Every serious punter in the country sat up and took note when Mike de Kock indicated on Winning Ways 17 days ago that Barahin had a better chance of winning this year’s Vodacom Durban July than the favourite.
Yet Hawwaam still heads the market at around 18-10 and, surprisingly, Barahin has hardly come down from the 7-1 at which he was available at the time of the James Goodman interview – but Muzi Yeni shares De Kock’s view about the horse’s chance and that he (Yeni) is the right man for the job.
“I’m at a prime age for a jockey (32) and over the years I have gained good experience of the July,” he says. “I know the dos and don’ts of the race, I can read the pace and how to understand how the track is running. Also I know my way round Greyville and all this will allow me to ride the horse accordingly and to the horse’s strengths.”
Greyville, apparently, is difficult and the July makes it more so: “It’s tight and in the July they tend to go fast early before slowing it down and then turning it into more of a sprint.”
Yeni has had a long association with De Kock, starting with his first winner Storm King and including Solo Traveller who finished fifth in Mike Rattray’s colours – less than a length and a half behind Pomodoro, seven years ago.
Yeni believes he could have won that year. “Solo Traveller was the best chance I’ve had so far but listening to other jockeys who had ridden him gave me the wrong idea and may well have cost me the race. Mine was the fastest 400m to the finish and, if I’d had him closer and in a better position, he would have gone very near.”
He has yet to ride Barahin in a race but this time he has put a lot of concentration into sussing the horse out for himself rather than consulting those who have partnered him in public. “I have worked him and I found him a bit of a lazy horse, the sort who will do better and give you more on a raceday.”

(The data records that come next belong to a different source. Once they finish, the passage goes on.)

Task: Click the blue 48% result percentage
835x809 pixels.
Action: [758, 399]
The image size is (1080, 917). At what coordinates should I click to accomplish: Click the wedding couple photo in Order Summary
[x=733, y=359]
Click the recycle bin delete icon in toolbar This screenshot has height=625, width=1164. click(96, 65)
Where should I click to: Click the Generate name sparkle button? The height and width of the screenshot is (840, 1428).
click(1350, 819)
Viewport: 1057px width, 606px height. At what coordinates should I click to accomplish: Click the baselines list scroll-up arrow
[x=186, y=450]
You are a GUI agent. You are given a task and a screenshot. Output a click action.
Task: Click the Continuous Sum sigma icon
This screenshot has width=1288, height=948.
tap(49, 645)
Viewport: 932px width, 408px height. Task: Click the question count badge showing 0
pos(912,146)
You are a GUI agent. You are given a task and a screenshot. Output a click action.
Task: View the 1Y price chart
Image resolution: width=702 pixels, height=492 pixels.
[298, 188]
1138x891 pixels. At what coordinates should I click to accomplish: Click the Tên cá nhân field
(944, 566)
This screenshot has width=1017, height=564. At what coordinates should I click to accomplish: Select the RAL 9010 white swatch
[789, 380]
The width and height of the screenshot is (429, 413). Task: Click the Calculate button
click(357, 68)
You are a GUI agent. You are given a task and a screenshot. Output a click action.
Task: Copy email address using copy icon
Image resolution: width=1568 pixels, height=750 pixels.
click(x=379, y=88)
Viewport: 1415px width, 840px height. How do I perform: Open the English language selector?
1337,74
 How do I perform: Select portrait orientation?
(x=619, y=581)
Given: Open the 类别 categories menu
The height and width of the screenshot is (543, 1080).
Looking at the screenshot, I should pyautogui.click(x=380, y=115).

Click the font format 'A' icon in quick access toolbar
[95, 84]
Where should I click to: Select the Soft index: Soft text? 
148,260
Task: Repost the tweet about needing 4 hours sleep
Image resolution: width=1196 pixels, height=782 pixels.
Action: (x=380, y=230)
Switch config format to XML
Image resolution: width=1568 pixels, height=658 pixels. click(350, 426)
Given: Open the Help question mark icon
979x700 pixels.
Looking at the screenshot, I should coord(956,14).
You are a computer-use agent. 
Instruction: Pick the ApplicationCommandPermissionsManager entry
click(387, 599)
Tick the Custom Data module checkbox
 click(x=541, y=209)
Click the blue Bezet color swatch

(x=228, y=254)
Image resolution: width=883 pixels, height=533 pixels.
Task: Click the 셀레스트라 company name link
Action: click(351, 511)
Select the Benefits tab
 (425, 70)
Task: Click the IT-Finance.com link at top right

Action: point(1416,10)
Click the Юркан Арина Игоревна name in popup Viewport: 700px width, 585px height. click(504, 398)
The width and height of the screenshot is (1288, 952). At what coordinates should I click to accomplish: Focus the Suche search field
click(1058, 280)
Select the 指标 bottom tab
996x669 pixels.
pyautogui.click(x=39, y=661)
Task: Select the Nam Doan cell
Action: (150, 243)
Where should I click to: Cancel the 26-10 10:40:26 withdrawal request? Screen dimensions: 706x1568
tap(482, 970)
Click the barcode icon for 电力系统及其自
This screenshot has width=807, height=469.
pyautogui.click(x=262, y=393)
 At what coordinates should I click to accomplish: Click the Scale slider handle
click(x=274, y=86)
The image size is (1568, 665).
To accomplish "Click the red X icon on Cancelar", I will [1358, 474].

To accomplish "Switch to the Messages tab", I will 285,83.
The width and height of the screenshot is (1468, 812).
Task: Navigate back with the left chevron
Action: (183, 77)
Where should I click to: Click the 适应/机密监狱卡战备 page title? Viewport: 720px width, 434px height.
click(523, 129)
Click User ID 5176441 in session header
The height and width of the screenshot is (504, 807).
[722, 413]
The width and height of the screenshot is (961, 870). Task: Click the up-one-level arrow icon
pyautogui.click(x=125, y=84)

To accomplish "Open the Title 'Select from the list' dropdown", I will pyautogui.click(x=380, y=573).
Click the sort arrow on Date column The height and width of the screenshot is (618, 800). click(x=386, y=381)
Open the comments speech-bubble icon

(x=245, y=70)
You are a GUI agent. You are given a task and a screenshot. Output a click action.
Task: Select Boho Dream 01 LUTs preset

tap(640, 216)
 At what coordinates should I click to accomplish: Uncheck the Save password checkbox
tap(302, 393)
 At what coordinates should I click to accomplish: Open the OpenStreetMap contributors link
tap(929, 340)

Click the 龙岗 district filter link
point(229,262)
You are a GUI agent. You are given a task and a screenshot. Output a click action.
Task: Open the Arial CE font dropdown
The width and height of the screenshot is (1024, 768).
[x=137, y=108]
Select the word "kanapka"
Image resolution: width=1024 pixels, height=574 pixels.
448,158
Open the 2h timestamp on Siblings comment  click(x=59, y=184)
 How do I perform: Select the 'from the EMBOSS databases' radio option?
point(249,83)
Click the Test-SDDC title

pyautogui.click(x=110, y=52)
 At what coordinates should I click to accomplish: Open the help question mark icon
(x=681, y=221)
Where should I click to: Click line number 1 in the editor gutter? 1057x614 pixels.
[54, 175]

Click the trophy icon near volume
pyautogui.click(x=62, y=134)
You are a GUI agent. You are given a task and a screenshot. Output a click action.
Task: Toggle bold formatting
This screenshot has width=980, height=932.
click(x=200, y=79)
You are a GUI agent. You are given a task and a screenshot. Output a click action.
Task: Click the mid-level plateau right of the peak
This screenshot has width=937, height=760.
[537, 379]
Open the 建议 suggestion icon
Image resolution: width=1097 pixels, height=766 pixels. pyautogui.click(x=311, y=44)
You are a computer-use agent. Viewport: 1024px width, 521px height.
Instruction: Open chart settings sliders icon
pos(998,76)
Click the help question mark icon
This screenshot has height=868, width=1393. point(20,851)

Yeni has also studied the horse’s racecourse performances – “He is reasonably straightforward. He doesn’t show a lot of pace in the early stages and I don’t think he is a horse that likes to be bustled so I am going to allow him to find his feet and get into the race at his own rhythm.
“My draw (6) will help as I am with fancied horses who run similar to the way he does which is coming from mid-field, or a little bit further back, so I will have my dangers around me.”
Yeni has had six previous July rides and did best on his first, Thundering Jet, who finished fourth to Big City Life in 2009. Happy Valley was fifth to Bold Silvano 12 months later but eighth is the closest he has come in three subsequent rides.
He has put a phenomenal amount of effort into trying to win the championship this season. Which would he rather win, that or the July? He grins and shakes his head. “I am not fussed – just one of them would be fantastic.”
You have to go back to Hunting Tower in 2007 to find the winner starting from gate six and, curiously, the high numbers have proved best in recent runnings. Indeed in the last nine years the winner has only twice come from a single figure pen. The winners were drawn 10 (2009), 2, 10,20,11,11,18,8, 15 (2018).
During this nine-year period four-year-olds won the race three times and three-year-olds on all the other six occasions thus supporting the long-held view that the one to go for is an improving three-year-old – like Hawwaam or Barahin.